::: DATASET CONTENT :::

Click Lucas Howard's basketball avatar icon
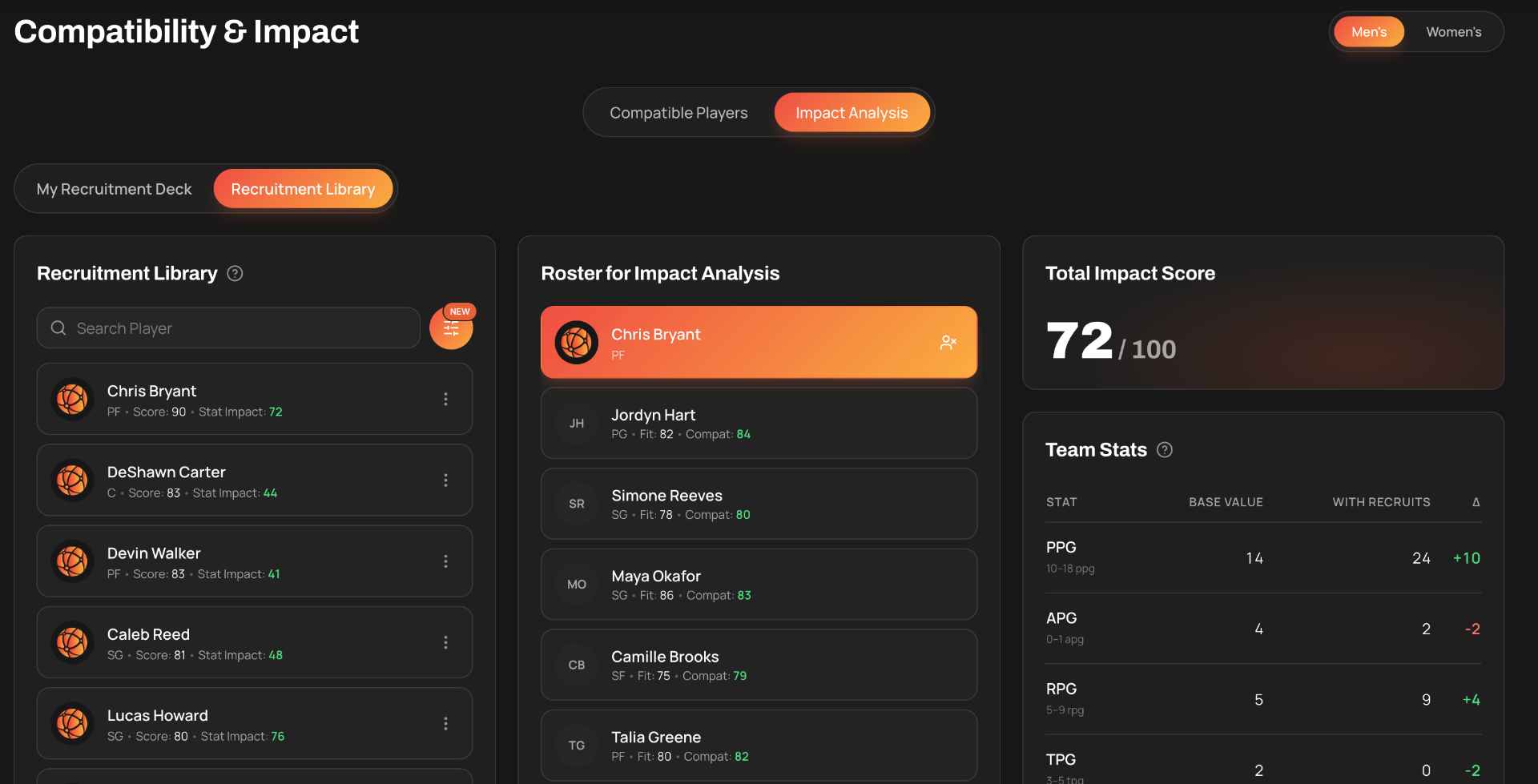The height and width of the screenshot is (784, 1538). pyautogui.click(x=73, y=724)
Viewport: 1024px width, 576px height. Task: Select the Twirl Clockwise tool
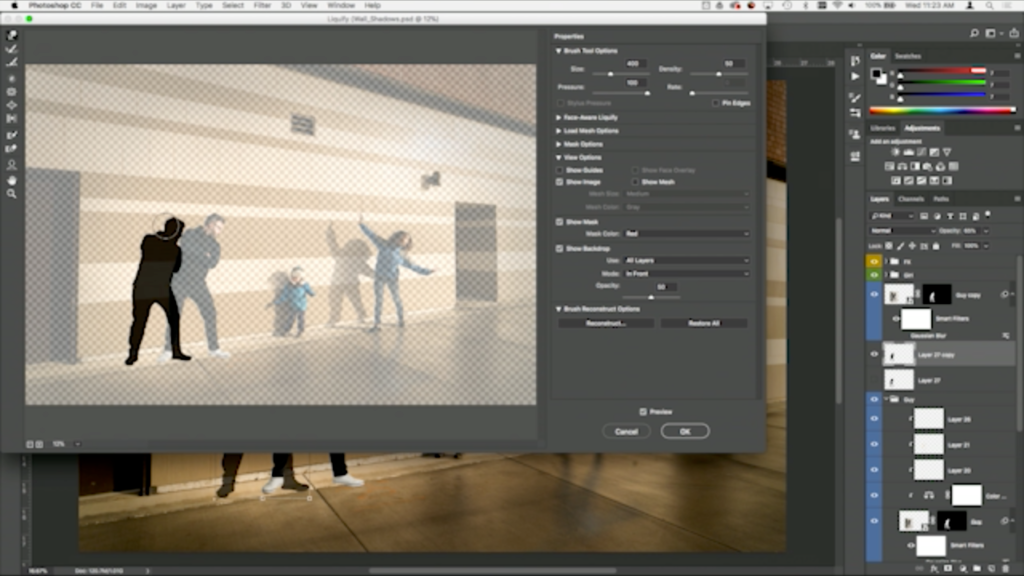(12, 75)

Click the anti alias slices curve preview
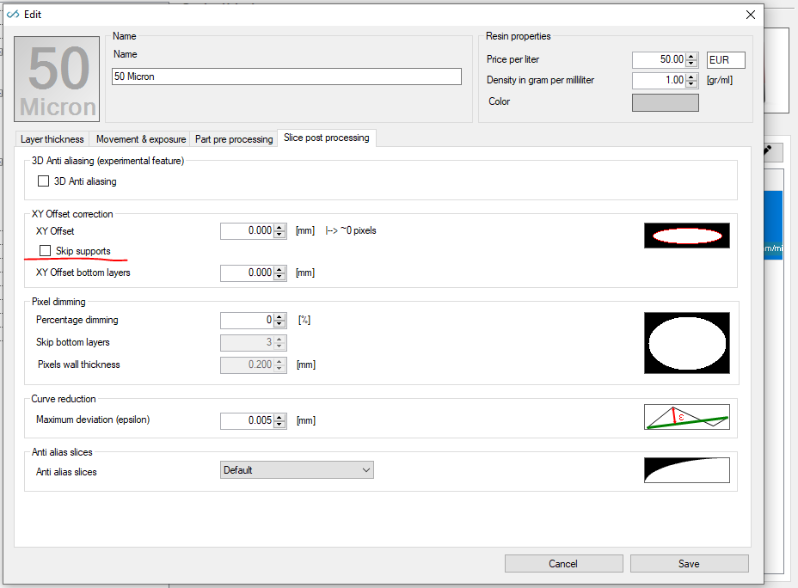coord(687,470)
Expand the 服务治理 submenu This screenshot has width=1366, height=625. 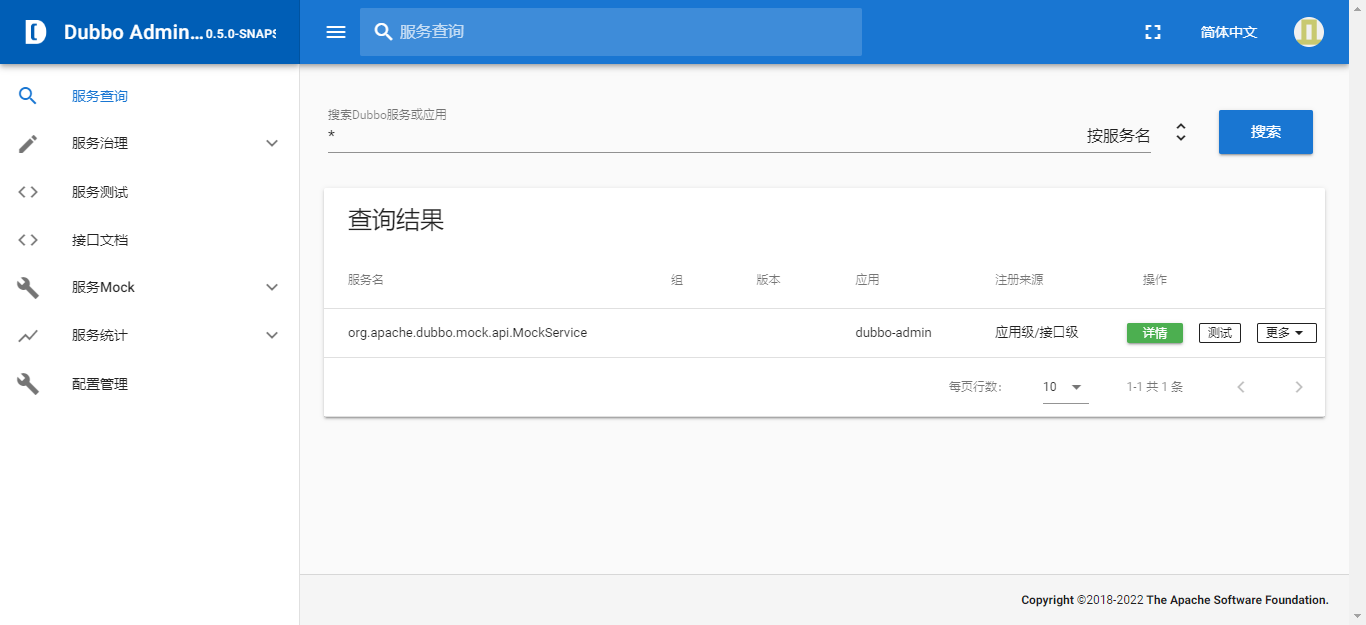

:::

» **EXERCISE**: Retype the records above exactly, leaving every picture out of your copy.

» **YOUR SOLUTION**:
Click Lucas Howard's basketball avatar icon
The height and width of the screenshot is (784, 1538). pyautogui.click(x=73, y=724)
Viewport: 1024px width, 576px height. Task: Select the Twirl Clockwise tool
(12, 75)

Click the anti alias slices curve preview
coord(687,470)
Expand the 服务治理 submenu This screenshot has width=1366, height=625. 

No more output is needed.